Plutôt que d’écrire sur et pour la sécurité, j’estime que la tâche de la pensée critique est de démanteler l’ensemble de l’architecture de sécurité. Si la critique conserve tout son sens, ce dont nous avons besoin est d’abandonner complètement la sécurité. Autrement dit, ce qui est exigé d’une pensée critique n’est pas de faire de la sécurité en mieux, mais de refuser complètement les questions de sécurité et d’ouvrir un espace pour penser la politique au-delà d’une politique de sécurité. Pour développer davantage dans le sens du démantèlement de la sécurité, dans la dernière partie de l’article, j’ai examiné d’autres conceptions de la politique à travers la figure de « la personne-comme-manquante » et la notion d’apprentissage à mourir comme une affirmation du potentiel de ce que la vie peut devenir au-delà de la simple survie.

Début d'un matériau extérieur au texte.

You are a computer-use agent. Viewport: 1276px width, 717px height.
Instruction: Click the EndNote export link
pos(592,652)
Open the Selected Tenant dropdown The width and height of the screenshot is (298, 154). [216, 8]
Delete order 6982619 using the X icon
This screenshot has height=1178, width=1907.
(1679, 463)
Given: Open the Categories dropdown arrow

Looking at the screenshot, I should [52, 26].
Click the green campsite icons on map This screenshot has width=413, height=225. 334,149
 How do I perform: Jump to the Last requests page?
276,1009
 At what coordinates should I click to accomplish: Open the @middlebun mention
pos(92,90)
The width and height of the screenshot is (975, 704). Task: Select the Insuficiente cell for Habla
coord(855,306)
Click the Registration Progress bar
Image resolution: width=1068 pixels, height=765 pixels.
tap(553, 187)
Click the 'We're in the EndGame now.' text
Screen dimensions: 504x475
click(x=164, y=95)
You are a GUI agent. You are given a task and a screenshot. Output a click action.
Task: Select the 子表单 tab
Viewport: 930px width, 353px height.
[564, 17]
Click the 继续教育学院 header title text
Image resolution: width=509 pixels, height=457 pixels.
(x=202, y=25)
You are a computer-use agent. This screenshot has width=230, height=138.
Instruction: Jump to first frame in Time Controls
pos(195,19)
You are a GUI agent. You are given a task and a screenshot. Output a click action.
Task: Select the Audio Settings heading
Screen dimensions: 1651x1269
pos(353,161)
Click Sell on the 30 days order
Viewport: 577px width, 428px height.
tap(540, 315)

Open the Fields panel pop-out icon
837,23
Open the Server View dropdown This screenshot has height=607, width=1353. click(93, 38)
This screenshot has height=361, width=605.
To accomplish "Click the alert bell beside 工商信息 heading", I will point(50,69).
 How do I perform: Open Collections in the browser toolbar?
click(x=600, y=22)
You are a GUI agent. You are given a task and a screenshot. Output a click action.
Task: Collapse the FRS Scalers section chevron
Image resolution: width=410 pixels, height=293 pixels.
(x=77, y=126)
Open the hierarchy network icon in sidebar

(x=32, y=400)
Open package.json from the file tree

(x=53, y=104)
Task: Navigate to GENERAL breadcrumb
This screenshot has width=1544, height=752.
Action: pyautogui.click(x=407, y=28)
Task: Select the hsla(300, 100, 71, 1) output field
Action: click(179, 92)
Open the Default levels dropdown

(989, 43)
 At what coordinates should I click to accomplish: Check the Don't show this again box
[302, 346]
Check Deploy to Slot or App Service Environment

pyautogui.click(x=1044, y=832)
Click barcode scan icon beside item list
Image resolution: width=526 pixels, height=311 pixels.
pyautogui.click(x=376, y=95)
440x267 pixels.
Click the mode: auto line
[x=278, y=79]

L’appel à démanteler la sécurité développé dans cet article n’est pas destiné à rejeter les découvertes essentielles produites par les études critiques de sécurité. Pas plus qu’il ne nie la violence extensive et intensive relative à la vie politique globale contemporaine. Il suggère plutôt que la tâche de la pensée critique est la critique impitoyable de la doxa qui anime l’infinie passion de sécuriser, comme il désavoue l’insécurité et la violence qu’elle engendre. Les approches « critiques » de la sécurité doivent être menées jusqu’à leur conclusion logique par l’interrogation systématique au sujet de la question qui hante les débats, laquelle n’est jamais abordée de manière cohérente ni étudiée. Si, en tant que chercheurs, nous restons engagés dans un projet « critique », nous avons besoin de démanteler la sécurité plutôt que de reproduire son regard impérial.